> [PROBLEM TO WORK ON] In the material below, list every line carrying the string "will".

BEGIN

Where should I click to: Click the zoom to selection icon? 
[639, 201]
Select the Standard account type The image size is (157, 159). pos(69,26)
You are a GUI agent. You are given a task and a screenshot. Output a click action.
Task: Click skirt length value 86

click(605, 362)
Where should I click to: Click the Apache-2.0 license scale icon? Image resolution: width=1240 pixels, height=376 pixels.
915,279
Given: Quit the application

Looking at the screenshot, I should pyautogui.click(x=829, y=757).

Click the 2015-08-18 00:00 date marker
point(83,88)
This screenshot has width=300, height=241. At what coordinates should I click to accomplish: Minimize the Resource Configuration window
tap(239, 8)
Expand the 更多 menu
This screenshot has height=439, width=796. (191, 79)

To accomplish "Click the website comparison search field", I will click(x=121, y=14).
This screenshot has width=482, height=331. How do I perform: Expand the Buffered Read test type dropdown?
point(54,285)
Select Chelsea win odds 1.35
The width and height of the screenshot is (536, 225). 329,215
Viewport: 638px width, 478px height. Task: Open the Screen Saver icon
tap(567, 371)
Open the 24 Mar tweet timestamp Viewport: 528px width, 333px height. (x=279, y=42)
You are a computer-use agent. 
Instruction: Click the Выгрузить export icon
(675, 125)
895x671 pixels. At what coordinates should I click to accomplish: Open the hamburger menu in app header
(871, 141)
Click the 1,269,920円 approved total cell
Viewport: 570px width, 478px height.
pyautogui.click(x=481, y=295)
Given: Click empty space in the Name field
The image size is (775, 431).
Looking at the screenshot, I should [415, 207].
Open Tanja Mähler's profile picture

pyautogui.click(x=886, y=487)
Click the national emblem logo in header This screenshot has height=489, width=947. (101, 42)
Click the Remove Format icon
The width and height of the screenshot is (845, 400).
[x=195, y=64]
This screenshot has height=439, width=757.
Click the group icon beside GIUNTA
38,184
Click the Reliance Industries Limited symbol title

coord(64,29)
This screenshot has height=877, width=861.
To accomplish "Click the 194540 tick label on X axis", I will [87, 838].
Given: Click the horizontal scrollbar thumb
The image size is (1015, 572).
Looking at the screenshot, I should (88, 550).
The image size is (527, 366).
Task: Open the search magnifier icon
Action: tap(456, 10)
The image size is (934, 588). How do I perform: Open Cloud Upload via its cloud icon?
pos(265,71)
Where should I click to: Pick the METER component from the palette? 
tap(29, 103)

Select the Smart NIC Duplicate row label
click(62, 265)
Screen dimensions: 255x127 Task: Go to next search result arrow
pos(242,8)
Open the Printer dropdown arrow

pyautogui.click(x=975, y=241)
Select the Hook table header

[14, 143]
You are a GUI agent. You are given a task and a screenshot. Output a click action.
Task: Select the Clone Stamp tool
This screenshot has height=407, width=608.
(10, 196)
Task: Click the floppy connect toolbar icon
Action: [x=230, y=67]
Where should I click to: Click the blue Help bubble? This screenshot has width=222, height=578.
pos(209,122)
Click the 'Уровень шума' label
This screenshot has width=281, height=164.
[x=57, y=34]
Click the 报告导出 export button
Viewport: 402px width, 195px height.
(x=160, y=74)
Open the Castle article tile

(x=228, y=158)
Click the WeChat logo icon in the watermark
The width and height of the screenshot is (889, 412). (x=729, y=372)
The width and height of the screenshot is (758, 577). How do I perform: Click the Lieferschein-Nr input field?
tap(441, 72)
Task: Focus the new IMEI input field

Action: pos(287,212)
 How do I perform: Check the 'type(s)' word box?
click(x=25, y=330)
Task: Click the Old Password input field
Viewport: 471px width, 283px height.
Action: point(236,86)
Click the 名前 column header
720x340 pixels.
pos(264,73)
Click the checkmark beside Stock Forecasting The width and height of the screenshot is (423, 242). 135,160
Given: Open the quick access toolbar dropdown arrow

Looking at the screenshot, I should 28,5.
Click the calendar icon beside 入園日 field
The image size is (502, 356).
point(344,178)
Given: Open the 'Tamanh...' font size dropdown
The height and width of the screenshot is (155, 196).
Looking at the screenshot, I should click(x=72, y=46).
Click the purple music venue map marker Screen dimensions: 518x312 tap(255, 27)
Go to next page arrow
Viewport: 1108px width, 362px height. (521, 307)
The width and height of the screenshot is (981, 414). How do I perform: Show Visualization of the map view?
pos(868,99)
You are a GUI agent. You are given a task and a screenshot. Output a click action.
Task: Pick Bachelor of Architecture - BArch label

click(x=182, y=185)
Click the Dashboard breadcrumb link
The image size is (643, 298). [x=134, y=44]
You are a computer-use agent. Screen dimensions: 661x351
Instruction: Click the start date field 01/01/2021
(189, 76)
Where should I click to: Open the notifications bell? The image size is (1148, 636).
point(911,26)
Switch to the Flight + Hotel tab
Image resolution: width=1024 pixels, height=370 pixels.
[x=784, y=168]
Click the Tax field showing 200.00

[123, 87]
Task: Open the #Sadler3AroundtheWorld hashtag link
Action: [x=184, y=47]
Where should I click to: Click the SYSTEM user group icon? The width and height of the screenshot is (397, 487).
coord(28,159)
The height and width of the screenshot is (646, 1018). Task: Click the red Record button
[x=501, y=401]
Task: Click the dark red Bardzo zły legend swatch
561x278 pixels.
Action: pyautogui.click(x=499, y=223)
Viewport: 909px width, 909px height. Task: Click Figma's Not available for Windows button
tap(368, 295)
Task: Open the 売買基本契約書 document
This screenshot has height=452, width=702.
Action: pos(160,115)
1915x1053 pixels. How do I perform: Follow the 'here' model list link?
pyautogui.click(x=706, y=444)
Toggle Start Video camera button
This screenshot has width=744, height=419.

END

> [RESPONSE AREA]
To accomplish "Click the website comparison search field", I will click(x=121, y=14).
To accomplish "Click the 194540 tick label on X axis", I will [87, 838].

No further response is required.